Ps ax with grep in loop

Hello,

I have built the following script to check if processes supplied by the argument are running or not.

#!/bin/bash

PROCLIST=$1

PROCESS="0"
ERROR_PROCS=""
IFS='+'
read -ra ADDR <<< "$PROCLIST"
for PROC in "${ADDR[@]}"; do
                if [ `ps ax | grep $PROC | grep -v grep | wc -l` -lt 1 ]; then
                PROCESS=1
                ERROR_PROCS="$ERROR_PROCS""$PROC ";
                fi
        done

        if [ $PROCESS -eq 1 ]; then
                echo "CRITICAL - One or more processes ($ERROR_PROCS) not running"
                exit 2
        fi


echo "OK - All monitored processes are running. Process: $PROCLIST"
exit 0

it seems it works fine apart from the fact the "ps ax | grep "process" | wc -l" gives a higher count than expected.
For example, if we take the process named "test" (which doesn't exist), it returns a count of 2.

[root@matt Linux]# ps ax | grep test | grep -v grep
[root@matt Linux]#

if We run the script with verbose:

[root@matt Linux]# bash -x ./test2.sh test
+ PROCLIST=test
+ PROCESS=0
+ ERROR_PROCS=
+ IFS=+
+ read -ra ADDR
+ for PROC in '"${ADDR[@]}"'
++ ps ax
++ grep test
++ wc -l
++ grep -v grep
+ '[' 2 -lt 1 ']'
+ '[' 0 -eq 1 ']'
+ echo 'OK - All monitored processes are running. Process: test'
OK - All monitored processes are running. Process: test
+ exit 0

What could be the reason that it captures the value of 2? This also happens if the process does exist. in that case, it returns a 3.

Rgds,

Matthew

Did you consider "false positives"? Processes with the search string as part of the command (fittest, hottest, testcase)? E.g. grep man would show mman , manager on my system.

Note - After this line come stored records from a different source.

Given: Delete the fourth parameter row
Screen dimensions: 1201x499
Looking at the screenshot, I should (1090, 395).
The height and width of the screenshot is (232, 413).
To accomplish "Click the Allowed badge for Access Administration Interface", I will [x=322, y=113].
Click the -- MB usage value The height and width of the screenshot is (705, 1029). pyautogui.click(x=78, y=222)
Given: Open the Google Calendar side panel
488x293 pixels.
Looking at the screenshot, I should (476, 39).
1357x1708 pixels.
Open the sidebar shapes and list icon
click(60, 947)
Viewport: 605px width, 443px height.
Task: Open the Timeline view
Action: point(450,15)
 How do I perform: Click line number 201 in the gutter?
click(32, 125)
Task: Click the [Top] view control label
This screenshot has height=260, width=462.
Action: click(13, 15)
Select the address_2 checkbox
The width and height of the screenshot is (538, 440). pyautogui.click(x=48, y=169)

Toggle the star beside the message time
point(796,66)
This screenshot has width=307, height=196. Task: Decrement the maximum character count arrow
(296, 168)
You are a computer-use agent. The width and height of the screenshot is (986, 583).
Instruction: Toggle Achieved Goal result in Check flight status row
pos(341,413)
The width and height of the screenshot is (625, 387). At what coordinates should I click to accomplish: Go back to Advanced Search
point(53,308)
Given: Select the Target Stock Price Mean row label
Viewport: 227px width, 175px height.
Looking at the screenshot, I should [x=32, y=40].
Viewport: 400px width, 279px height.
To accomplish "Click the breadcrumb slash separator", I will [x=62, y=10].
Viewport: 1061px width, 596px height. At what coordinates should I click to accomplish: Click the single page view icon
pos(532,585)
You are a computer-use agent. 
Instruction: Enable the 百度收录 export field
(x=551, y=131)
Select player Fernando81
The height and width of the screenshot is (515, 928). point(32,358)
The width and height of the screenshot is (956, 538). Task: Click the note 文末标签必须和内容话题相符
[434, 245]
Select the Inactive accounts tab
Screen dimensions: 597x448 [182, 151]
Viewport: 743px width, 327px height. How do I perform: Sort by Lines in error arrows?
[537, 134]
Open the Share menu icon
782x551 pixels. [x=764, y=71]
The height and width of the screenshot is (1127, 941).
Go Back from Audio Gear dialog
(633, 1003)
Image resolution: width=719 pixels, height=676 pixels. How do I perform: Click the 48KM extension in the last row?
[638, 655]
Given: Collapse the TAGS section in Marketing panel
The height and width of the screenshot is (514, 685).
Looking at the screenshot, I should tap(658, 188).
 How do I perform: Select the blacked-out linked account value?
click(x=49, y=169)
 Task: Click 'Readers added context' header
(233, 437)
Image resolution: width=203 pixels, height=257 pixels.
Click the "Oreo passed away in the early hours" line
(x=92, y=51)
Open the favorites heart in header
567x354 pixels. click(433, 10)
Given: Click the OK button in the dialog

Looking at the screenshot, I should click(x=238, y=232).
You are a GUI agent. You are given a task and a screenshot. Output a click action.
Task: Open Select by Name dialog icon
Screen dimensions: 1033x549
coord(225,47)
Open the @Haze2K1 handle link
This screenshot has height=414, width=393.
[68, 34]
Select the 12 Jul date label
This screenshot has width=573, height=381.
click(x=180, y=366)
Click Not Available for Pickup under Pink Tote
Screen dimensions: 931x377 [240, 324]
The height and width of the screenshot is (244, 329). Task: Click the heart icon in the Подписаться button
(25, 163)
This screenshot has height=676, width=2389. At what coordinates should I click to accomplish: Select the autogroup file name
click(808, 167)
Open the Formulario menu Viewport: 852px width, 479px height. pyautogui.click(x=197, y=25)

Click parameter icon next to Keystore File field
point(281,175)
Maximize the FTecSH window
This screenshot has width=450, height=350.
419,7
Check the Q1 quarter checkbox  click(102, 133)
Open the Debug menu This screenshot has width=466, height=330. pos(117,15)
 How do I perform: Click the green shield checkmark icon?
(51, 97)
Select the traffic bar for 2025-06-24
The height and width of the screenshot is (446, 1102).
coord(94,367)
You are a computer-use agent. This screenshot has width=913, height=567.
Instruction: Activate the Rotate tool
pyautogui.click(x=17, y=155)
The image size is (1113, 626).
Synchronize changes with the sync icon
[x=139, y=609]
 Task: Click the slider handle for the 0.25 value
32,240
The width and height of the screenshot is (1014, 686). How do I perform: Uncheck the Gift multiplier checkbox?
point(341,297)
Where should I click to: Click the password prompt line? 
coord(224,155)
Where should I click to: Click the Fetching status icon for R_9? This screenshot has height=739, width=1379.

Any "test" user on the system?

Hi RudiC,

In this case, the test was just used as an example. However, if we still take it for our case then nothing exists as a false positive:

[root@matt Linux]# ps ax | grep test | grep -v grep
[root@matt Linux]# 

in that case that would have returned a value, which means there is nothing related to "test" in our list.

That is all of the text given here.